Машина развернулась послушно и ушла обратно на гору. Солдаты торопливо ставили столб, отбегали. Машина снова понеслась с горы, приближаясь. Погасила скорость перед препятствием, неуверенно вильнула на склоне. Гусеницы скользнули в грязи. Корма ударилась в столб, опрокинув его.

— Стоп, сто седьмой! — гневно крикнул Бурлаков. — А ну, сто седьмой, ко мне!

Машина затихла. Люк отворился. Водитель в танковом шлеме выпрыгнул, подошел к Бурлакову.

— Ты что же, Ильюшкин, кур ночью щупал, что руки у тебя трясутся! — язвительно говорил Бурлаков, глядя в бледное некрасивое лицо, стиснутое шлемом. — Что ж ты, на проверке так же будешь водить? Всю роту осрамить хочешь?

Солдат молчал. Только губы его дрожали. И глаза, чуть голубея, скользили мимо командира, по выжженным предгорьям.

— Что ж ты молчишь, Ильюшкин! — раздражался Бурлаков. — В пехоту тебя списать?

— Товарищ лейтенант, — тихо сказал сержант, держась за тростинку антенны. — У него несчастье. Он сегодня письмо получил. У него дом в деревне сгорел. Он сегодня не в себе, товарищ лейтенант!

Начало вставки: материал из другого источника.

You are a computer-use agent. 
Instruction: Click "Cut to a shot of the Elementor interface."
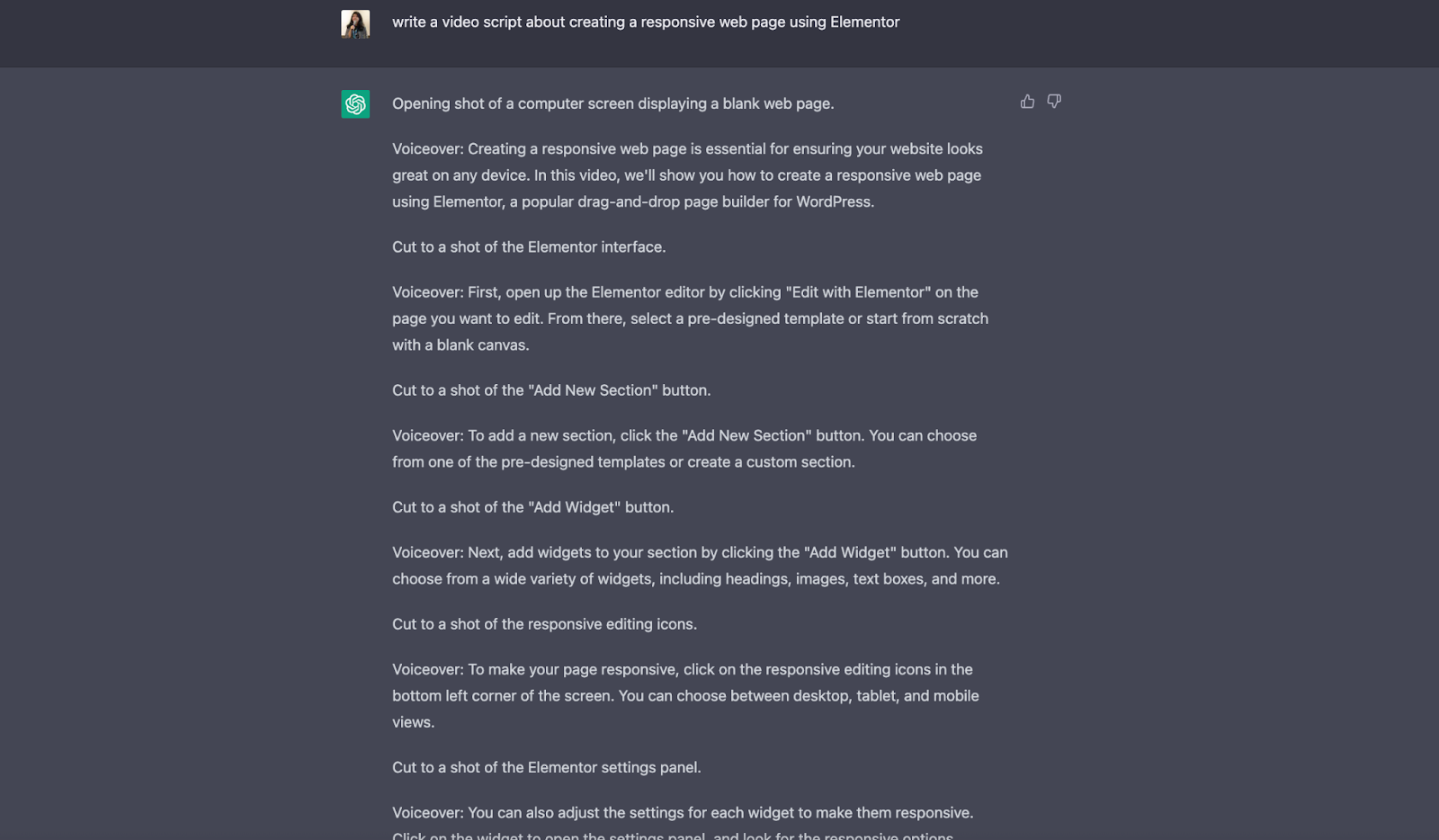(529, 246)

Лицо Ильюшкина мигало бледной голубизной. И Бурлаков вдруг почувствовал, как горячо стало ему от жалости, любви, сострадания, от своей перед ним вины бог весть за что. Он вдруг понял его тоску и тревогу здесь, в степном гарнизоне, его мысли о родном, теперь исчезнувшем доме. Увидел и дом, такой обычный, повторенный несметное количество раз по всем среднерусским селам, — серые бревна в трещинах, крылечко с седыми от времени столбиками, низкий двор для скотины.

— Это правда, Ильюшкин?

— Так точно!

— Из близких кто-нибудь пострадал?

— Никто. Только корова сгорела.

— Страховку возьмете, — сказал сержант, по-крестьянски сочувствуя. — Колхоз поможет. Мы тоже горели. Отстроились.

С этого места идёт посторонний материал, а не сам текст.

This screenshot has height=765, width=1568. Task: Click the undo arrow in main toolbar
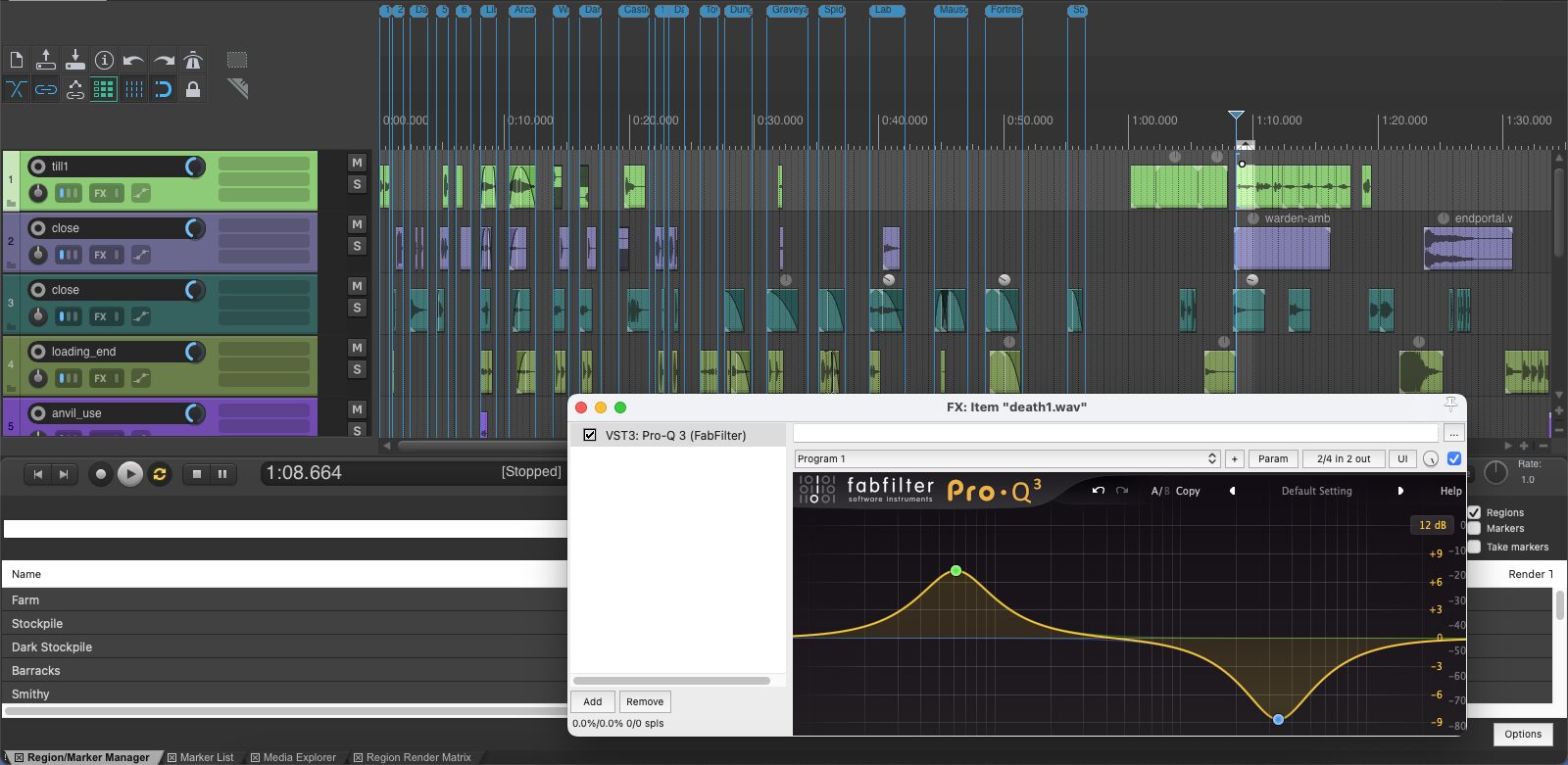(x=133, y=61)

Бурлаков смотрел на Ильюшкина, думал про письмо, исписанное неверным почерком, с приветами от родни, с рассказом, как погорели. Как Ильюшкин читал письмо, горюя о корове, о доме с дедовским чердаком, на котором валялись старые, заржавелые косы, зеленые самовары, пыльные связки махорки, со ступенечками, на которых стоял новобранцем в реве гармоней, вспоминая материнские слезы и ласки. И теперь этот дом так и останется в памяти, как отлетевшая юность, станет исчезать и стираться, заслоняясь другими картинами.